### Work request
Only lines containing "agent" belong in the answer, each copied from the entries below.

== Segment start ==

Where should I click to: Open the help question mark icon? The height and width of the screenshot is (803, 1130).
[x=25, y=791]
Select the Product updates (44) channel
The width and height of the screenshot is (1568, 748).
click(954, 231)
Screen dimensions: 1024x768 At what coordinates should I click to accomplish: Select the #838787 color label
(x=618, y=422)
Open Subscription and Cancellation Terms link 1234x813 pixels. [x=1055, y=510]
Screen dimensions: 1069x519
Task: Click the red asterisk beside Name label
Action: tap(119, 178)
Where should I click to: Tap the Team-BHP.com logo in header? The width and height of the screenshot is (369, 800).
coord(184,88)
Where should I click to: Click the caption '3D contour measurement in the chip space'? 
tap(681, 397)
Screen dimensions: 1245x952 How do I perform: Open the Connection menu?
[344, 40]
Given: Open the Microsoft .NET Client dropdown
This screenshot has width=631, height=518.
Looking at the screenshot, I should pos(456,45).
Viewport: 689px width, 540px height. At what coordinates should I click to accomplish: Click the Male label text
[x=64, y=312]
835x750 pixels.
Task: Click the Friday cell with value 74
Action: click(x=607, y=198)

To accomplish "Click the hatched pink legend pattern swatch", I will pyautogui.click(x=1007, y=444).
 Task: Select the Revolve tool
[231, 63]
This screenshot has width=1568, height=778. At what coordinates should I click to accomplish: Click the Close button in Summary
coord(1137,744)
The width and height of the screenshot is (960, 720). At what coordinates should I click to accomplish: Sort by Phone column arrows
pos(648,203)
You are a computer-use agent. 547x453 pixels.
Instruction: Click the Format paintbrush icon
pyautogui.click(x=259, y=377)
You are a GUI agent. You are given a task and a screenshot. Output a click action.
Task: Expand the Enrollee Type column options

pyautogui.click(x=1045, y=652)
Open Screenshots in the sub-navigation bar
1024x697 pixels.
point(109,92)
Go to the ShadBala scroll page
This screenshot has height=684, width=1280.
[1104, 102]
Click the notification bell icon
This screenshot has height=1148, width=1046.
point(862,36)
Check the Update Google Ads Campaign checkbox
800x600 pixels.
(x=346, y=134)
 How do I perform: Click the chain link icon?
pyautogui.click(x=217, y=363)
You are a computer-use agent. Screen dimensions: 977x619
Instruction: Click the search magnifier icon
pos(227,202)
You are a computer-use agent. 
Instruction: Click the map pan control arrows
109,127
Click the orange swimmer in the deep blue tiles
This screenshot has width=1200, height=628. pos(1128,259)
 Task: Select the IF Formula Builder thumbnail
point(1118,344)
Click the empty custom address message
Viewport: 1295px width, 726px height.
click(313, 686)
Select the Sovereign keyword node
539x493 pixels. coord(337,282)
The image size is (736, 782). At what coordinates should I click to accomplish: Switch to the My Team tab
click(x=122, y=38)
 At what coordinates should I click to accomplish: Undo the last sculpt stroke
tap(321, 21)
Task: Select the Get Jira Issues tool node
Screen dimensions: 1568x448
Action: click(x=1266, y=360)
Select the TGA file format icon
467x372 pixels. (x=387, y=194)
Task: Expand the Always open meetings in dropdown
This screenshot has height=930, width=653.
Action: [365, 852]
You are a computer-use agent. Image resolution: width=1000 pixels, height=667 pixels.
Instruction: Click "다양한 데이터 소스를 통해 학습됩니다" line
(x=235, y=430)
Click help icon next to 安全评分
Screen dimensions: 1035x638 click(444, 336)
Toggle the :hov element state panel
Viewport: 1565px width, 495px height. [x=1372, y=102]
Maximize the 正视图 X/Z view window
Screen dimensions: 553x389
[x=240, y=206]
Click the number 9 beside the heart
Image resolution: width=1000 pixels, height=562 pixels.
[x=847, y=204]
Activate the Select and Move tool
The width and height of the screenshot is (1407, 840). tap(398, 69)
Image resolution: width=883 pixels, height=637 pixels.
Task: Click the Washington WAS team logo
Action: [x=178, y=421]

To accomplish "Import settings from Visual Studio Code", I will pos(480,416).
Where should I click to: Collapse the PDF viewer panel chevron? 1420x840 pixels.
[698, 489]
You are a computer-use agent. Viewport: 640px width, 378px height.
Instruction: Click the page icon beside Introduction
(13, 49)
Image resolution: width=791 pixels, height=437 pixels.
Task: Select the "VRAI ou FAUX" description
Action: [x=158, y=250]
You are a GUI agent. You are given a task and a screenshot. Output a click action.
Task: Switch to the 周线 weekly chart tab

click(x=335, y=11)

== Segment end ==

### Problem solution
You are a computer-use agent. 547x453 pixels.
You are a GUI agent. You are given a task and a screenshot. Output a click action.
You are a computer-use agent. Screen dimensions: 977x619
You are a computer-use agent. 
You are a computer-use agent. Image resolution: width=1000 pixels, height=667 pixels.
You are a computer-use agent. Viewport: 640px width, 378px height.
You are a GUI agent. You are given a task and a screenshot. Output a click action.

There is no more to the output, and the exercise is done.